Urbe para infanto



Manda o costume brasileiro guardar os feriados. E com tanto zelo que a véspera o e dia seguinte ao feriado se tornam um pouco feriado também. No escritório os que comparecem saem mais cedo. O setor público fica a mercê de um tal de ponto facultativo. As escolas se ajustam como podem ao calendário mínimo. E a população se organiza conforme as circunstâncias. Nesses dias "meio barro meio tijolo" calha das crianças ficarem à toa em casa, as mães ocupadas com afazeres domésticos e sem paciência, e os pais com pendências pra resolver na rua. O arranjo provável é o pai levar as crianças para a rua, e a conclusão em geral é de que a experiência não é muito boa, mas serve para pensar.

E lá se vai o pai ou a mãe para a rua com duas crianças. A caminhada na calçada é algo trivial, mas requer cuidados. O calçamento nem sempre é nivelado, as garagens nem sempre são devidamente sinalizadas, alguns carros estacionam sobre a calçada obrigando o pedestre a ganhar a rua, e as vezes a altura do meio fio exige esforço complicado para crianças e idosos. Olhos e ouvidos atentos, os pais com muita atenção tiram esse desafio de letra.

Vencido o passeio na calçada, em alguma momento chega a travessia. Essa é perigosa para todos. Vale a regra de esperar o sinal e atravessar na faixa. As vezes o tempo para travessia exige que o adulto puxe a criança, quase corra. Nesse caso é válido lembrar aos motoristas que o sinal estar aberto não legitima investir contra os pedestres, e crianças e idosos caminham em tempo diferente, é preciso parcimônia. No caso de ruas em que os veículos podem trafegar em alta velocidade os sinais e faixas são substituídos por passarelas. E a passarela precisa ser usada, de mãos dadas, cuidando para que as crianças não se pendurem aqui e ali para ver o movimento dos carros lá embaixo. Para os adultos pode parecer claro e objetivo que a passarela é um recurso para ele ir de um lado ao outro, mas para as crianças ela pode facilmente parecer um brinquedo, uma aventura, qualquer coisa divertida que aguça a curiosidade.

Seguindo, se o passeio for mais distante é necessário o uso do transporte público. Aí a situação pode complicar um pouco. Para pegar um ônibus com duas crianças é fundamental paciência e equilíbrio.
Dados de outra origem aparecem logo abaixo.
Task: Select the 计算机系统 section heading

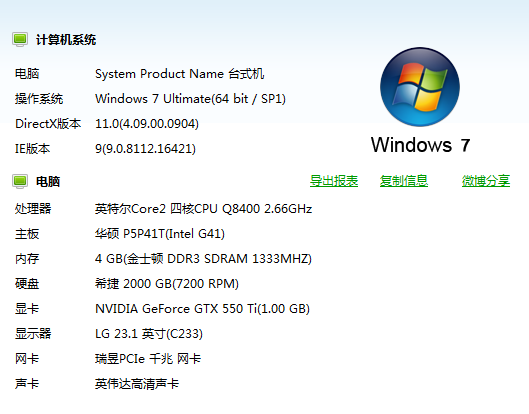Action: pyautogui.click(x=66, y=40)
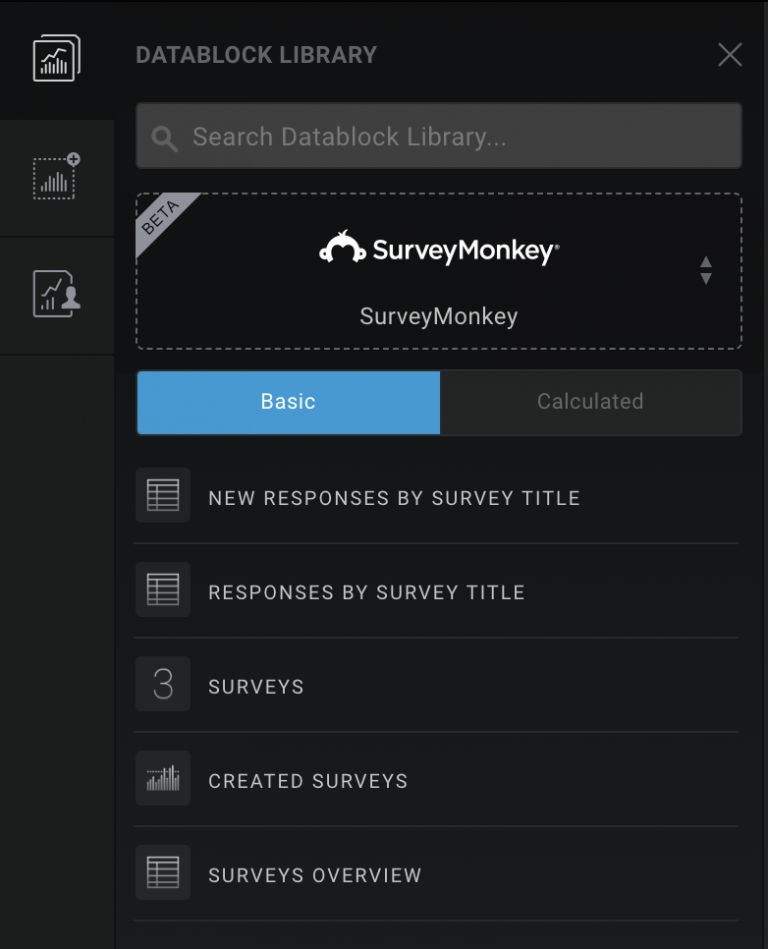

Fazer sinal para o ônibus, embarcar cada uma das crianças, pagar a passagem, proteger as crianças para que se sentem se houver lugar, ou se segurem para não caírem nas arrancadas do percurso. Nos ônibus não há assentos apropriados, cintos de segurança ou barras de apoio em altura boa para as crianças. A população em geral até colabora, sede lugar, segura as crianças, mas a condução definitivamente é hostil a ela.

E o que dizer dos trens metrô? É bem mais tranquilo pagar pelo transporte e passar nas roletas com as crianças. Mas e aquele famigerado vão entre o trem e a plataforma? Já testemunhei adulto cair travado naquele vão me assegurando que o perigo não é uma lenda urbana. Se para adultos é uma temeridade, imagina para as crianças! As composições tem tamanhos variados, fazendo maior ou menor esse vão, mas o perigo de cair ou tropeçar é o mesmo. Pulando o vão, o que dizer do tempo para embarcar nos vagões? Enfim, tem que ficar muito atento para embarcar com rapidez e segurança. E assim como no ônibus é fundamental contar com a boa vontade da população para dar assento às crianças. E caso ocorra de ficar em pé, é prudente se afastar das portas que podem prender os pés, as mãos ou objetos, e a cada estação proteger as crianças para que não sejam arrastadas pelos que saem ou entram.

E então, curtiu a véspera de feriado? Foi bom levar as crianças para passear? Pois bem, todos esses parágrafo para refletir como a ideia de privar as crianças do urbano tem muito mais aderência do que a de tornar o urbano acessível para as crianças.